Ohm's Law and current

  • #1
I am currently stuck on these two problems dealing with ohm's law. I understand that a current is equal to 1/r(va-vb) but am lost in the question somehow. I do not know how to post the two figures so I will try my best to explain it. The figure for problem 1(a) has a 12 v car battery with the ammeter hooked up to a 12 v. car battery and headlight with the headlight being furthest from the right. The figure for problem 1(b) has the ammeter farthest from the right of the car battery and the headlight is not hooked directly to the battery but rather the wires from the ammeter. The figure for question #2 are identical but replace an ampmeter with a voltmeter. I apologize if these questions are too vague and appreciate any help/guidance with the problems...

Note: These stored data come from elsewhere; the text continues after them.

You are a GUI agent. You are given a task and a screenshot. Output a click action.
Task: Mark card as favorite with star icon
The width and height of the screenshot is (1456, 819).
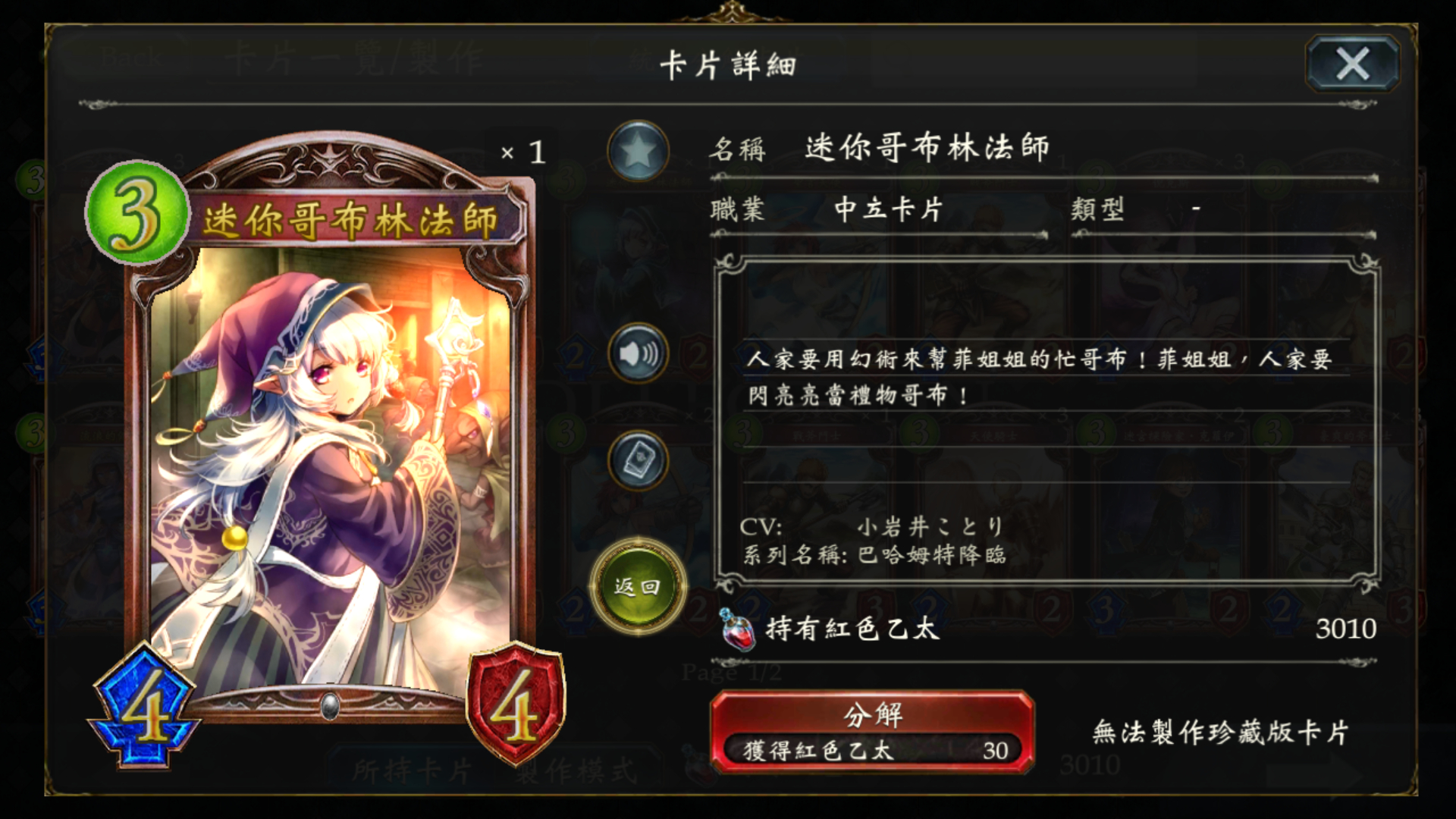pos(639,151)
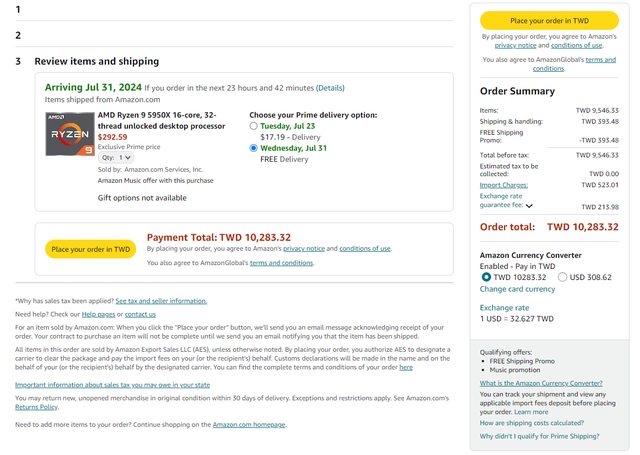
Task: Open the Qty quantity dropdown
Action: coord(118,157)
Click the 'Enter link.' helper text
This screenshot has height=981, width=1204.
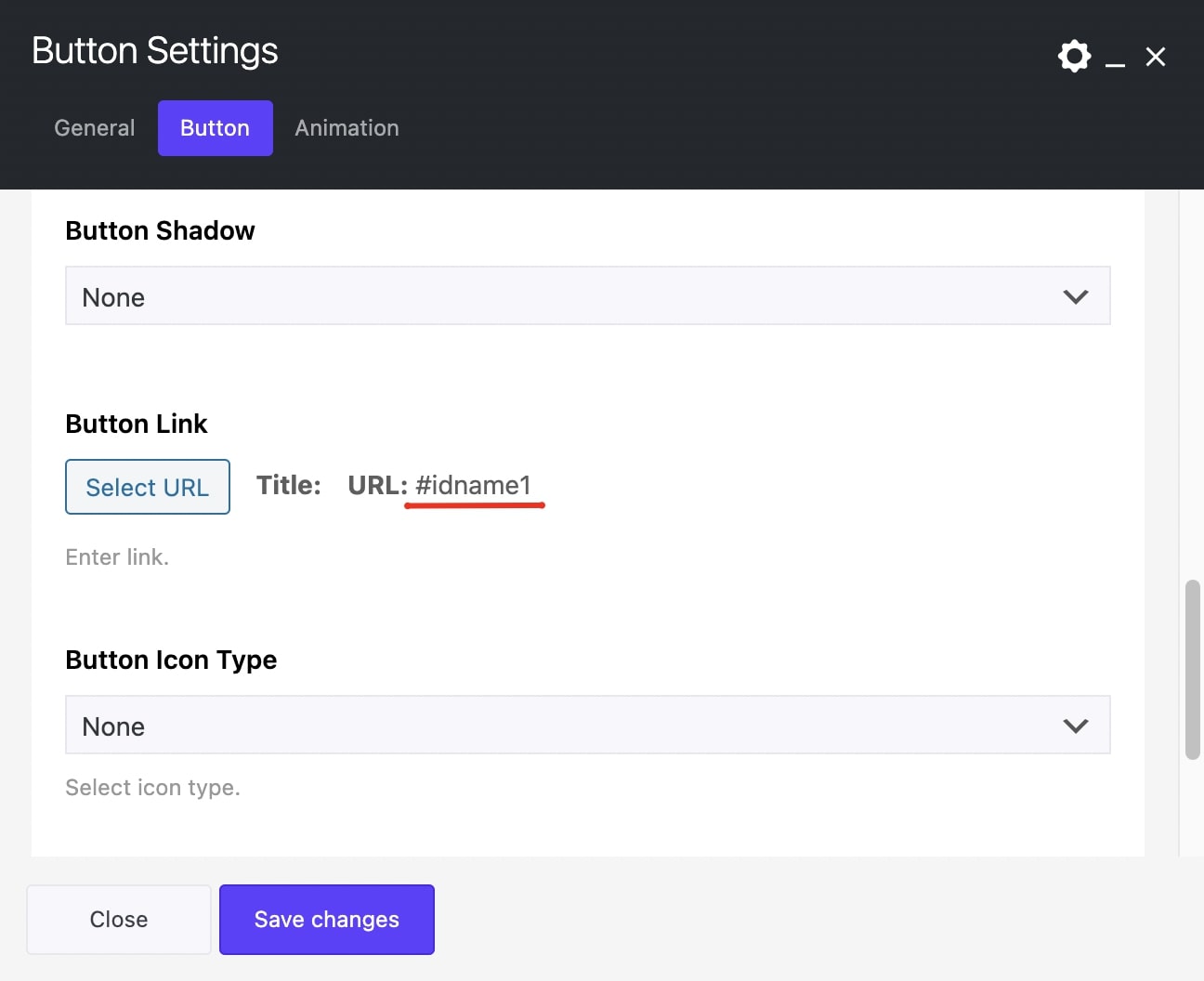click(117, 557)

1.The manufacturer of a 12V car headlight specifies it will draw a current of 6A. You would like to check this claim with an ammeter designed to measure currents up to 10A and having a resistance of 0.1 Ohms. Which of the two figures below represents a circuit where the ammeter correctly measures the current in the headlight?
a) How much current (in A) would flow in the ammeter for Circuit a?
b) How much current (in A) flows through the ammeter for Circuit b?

2.You would like to check if the battery voltage drops while it is supplying a current of 6A. You use a voltmeter designed to measure voltages up to 20V and having a resistance of 50,000 Ohms. Which of the two circuits below should be used?
a)How much current (in A) would flow through the headlight for Circuit a?
b)How much current (in A) would flow through the headlight for Circuit b?
 

Answers and Replies

  • #2
Find the resistance

It would be nice if you included the figures that are being referenced. But I don't know how to do it either. Advice from others?

Lacking that, I would find the resistance of the headlight. The voltage across it is 12V and the current it draws is 6A. Then add that resistance to the figures instead of the headlight. Then I would replace the meters with the resistance also. Now look at the result and see what makes sense. It should be obvious at that point.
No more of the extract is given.